The game is being billed as The Nastiest Show on Turf.
DENVER (AP) -- Arms will get stepped on, heads slapped and a few punches might get thrown. Hits will be late, questionable and possibly below the belt. Insults will be traded after almost every snap.
Add in eye-gouging and a little biting, and the networks might have to scroll a violence disclaimer across the screen. Throw in a microphone and some smackdown between quarters, and the WWE might want it for pay-per-view.
Be prepared. The Nastiest Show on Turf resumes tonight when the Raiders meet the Broncos.
"It doesn't matter if it was played on Tuesday, it's going to be a dogfight. It always is," Broncos receiver Rod Smith said.

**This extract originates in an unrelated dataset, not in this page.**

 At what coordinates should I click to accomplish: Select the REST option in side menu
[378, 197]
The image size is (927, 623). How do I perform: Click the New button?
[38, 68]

Rivalries need antagonists and this one certainly has not gone lacking.
Heading the list
Oakland's noted nasties include the likes of John Matuzak, the headhunting duo of Jack Tatum and George Atkinson, and Ted Hendricks, who didn't earn the nickname "Mad Stork" just because he's tall.

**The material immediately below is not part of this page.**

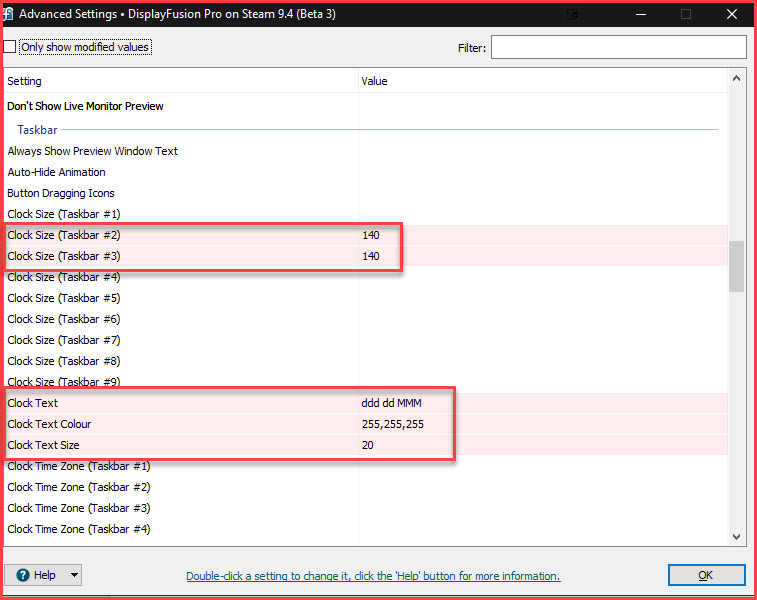
Task: Click the 'Double-click a setting' help link
Action: pyautogui.click(x=373, y=576)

The Broncos have rarely had the renegade types, but there have been players like Steve Atwater and Dennis Smith, who hit hard enough to make receivers forget their mother's name. Defensive lineman Lyle Alzado was as nasty as they come, but he wore silver and black for the final years of his career.
Then there's linebacker Bill Romanowski.
He spent six seasons on the Broncos' side of the rivalry before jumping the fence to the Raiders before last season. Romanowski is so bad it has not mattered which side he's on. He's hated either way -- even by teammates.
"You loved that he worked hard, you loved that he was always punctual, he always did the things it takes to get him ready to play football," said Denver's Shannon Sharpe, who played four seasons with Romo. "But it's the extra stuff that, even when you're his teammate, you're like, 'Why are you doing that?' I think that was the biggest problem I had with him."
Romanowski is the meanest
During his 16-year career, which includes stops in San Francisco and Philadelphia, Romanowski has used head slaps, face mask tugs or an extra shove at the end of a play to set an opponent off.
Saliva is also a part of Romanowski's arsenal: television cameras caught him spitting in the face of San Francisco receiver J.J. Stokes during a game in 1998.
A history like that has the Broncos wondering whether their former teammate will target quarterback Jake Plummer, who's nursing a sore throwing shoulder.
"Your job on defense is to get to the quarterback any way you can and hit him as hard as you can," Romanowski said. "To think you're going to change your game plan or do anything different because someone has a bad shoulder, a concussion or bad this or bad that, you really can't do that."
But the Broncos are still wary. They know Romanowski has not gotten any softer as he gets older.